╔══
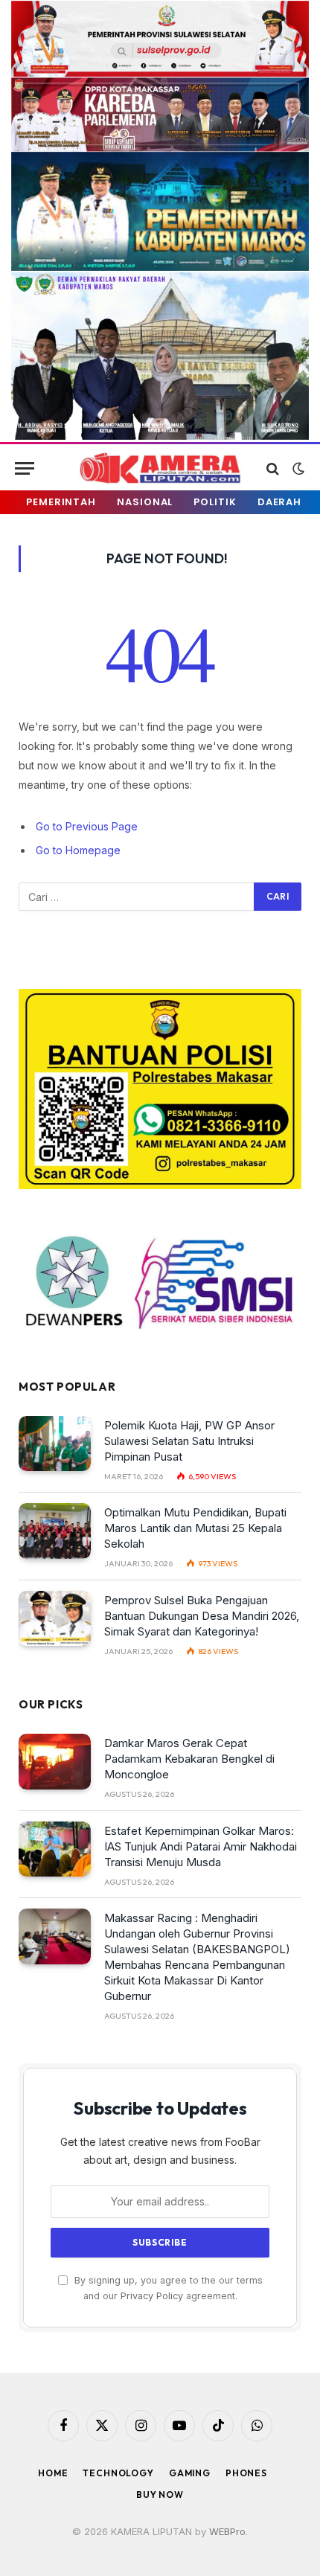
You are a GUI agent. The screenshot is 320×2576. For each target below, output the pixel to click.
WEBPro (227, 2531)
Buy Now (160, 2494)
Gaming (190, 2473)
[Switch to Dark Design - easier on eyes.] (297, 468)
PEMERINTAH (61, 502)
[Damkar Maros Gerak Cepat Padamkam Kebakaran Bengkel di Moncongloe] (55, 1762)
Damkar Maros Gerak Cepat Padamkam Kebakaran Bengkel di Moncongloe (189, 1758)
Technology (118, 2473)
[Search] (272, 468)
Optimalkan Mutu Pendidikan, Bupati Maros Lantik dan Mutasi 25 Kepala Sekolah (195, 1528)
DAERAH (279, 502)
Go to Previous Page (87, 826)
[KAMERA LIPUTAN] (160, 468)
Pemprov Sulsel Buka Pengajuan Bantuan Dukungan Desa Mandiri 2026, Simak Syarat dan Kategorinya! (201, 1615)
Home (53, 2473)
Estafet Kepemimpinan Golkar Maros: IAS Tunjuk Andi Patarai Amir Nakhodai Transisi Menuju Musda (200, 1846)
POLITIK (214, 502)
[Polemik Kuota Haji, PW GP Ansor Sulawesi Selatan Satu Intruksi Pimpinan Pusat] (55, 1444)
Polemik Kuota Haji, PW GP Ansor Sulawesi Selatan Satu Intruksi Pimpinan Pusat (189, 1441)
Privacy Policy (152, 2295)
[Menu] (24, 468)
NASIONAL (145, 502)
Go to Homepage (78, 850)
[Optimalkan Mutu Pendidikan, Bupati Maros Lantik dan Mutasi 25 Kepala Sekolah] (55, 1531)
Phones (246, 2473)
╚══
╔══
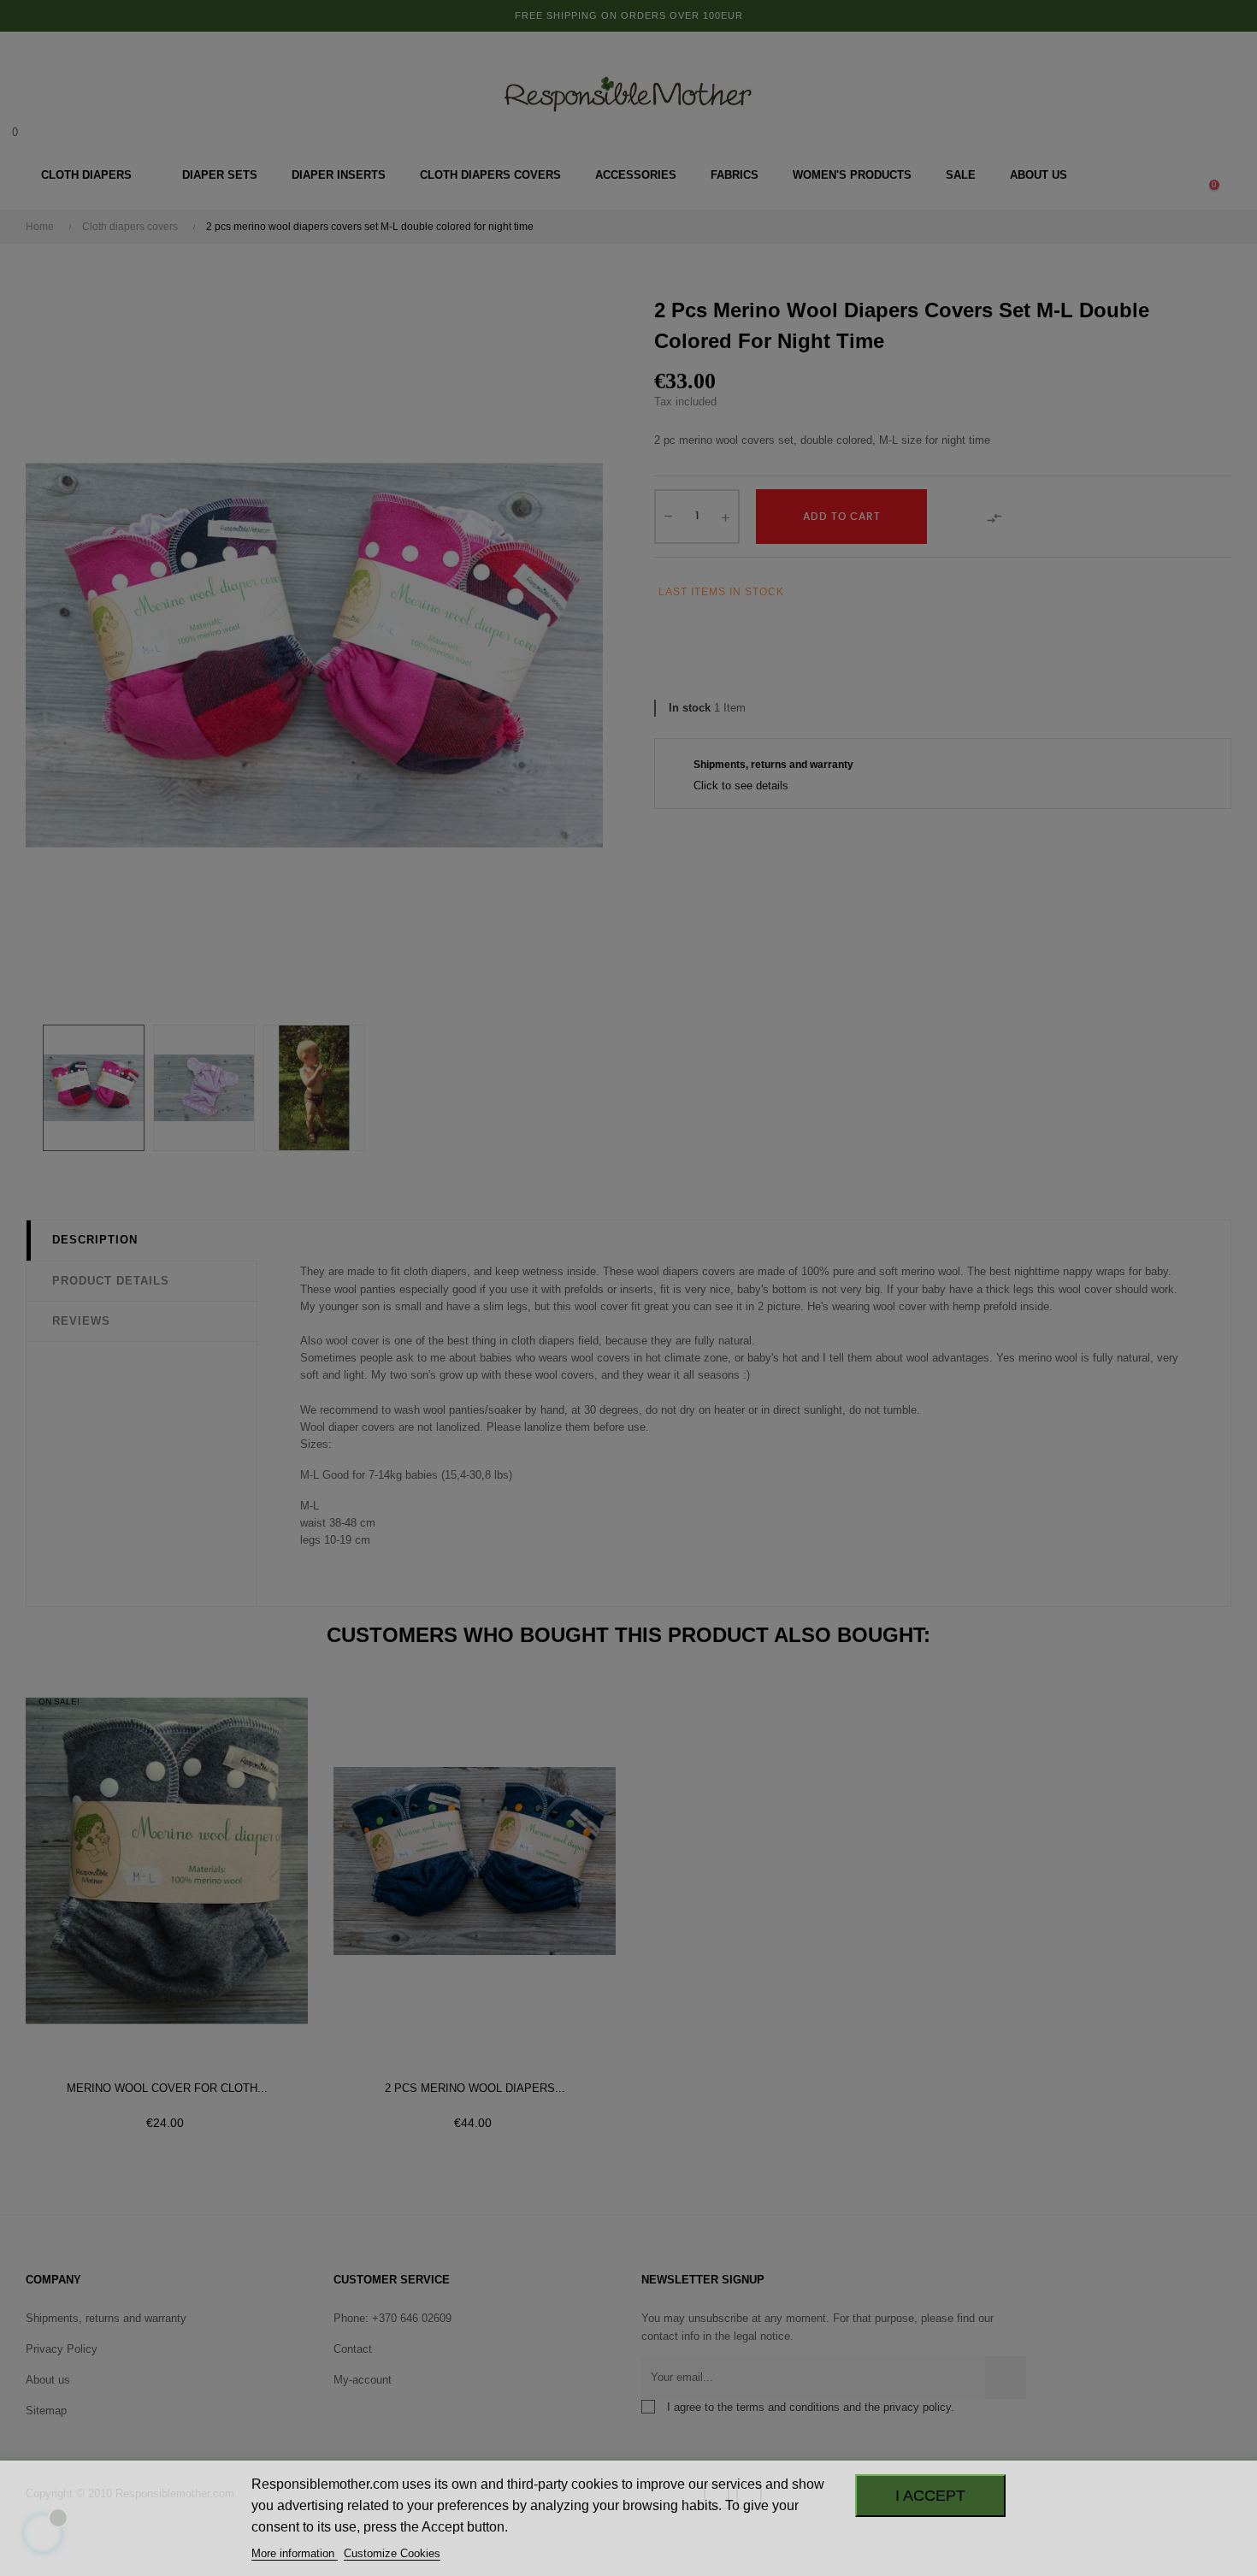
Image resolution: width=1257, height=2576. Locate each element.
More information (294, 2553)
╚══
╔══
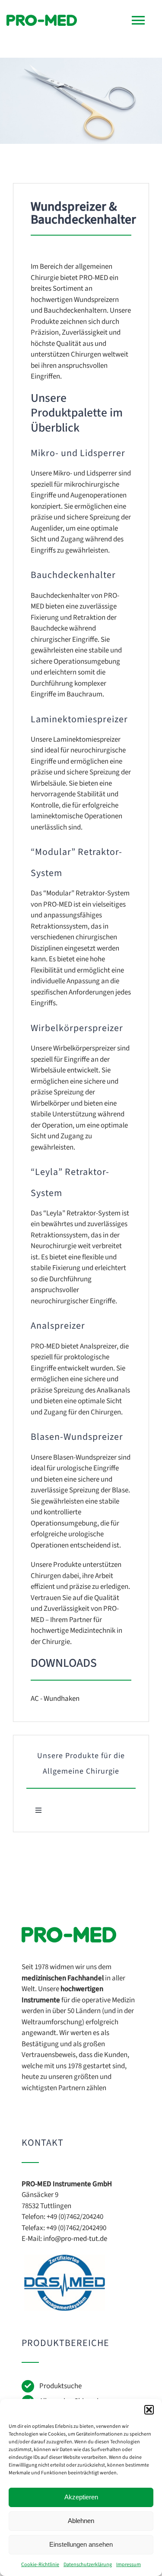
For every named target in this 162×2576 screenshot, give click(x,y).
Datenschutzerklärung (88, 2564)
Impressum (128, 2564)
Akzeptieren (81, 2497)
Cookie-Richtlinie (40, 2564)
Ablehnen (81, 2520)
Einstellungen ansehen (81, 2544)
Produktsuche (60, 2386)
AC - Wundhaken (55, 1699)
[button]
╚══
> **Problem description**
Compute the number of lines above that contain the string "Optimalkan". Reply with that value only.

> **Task result**
2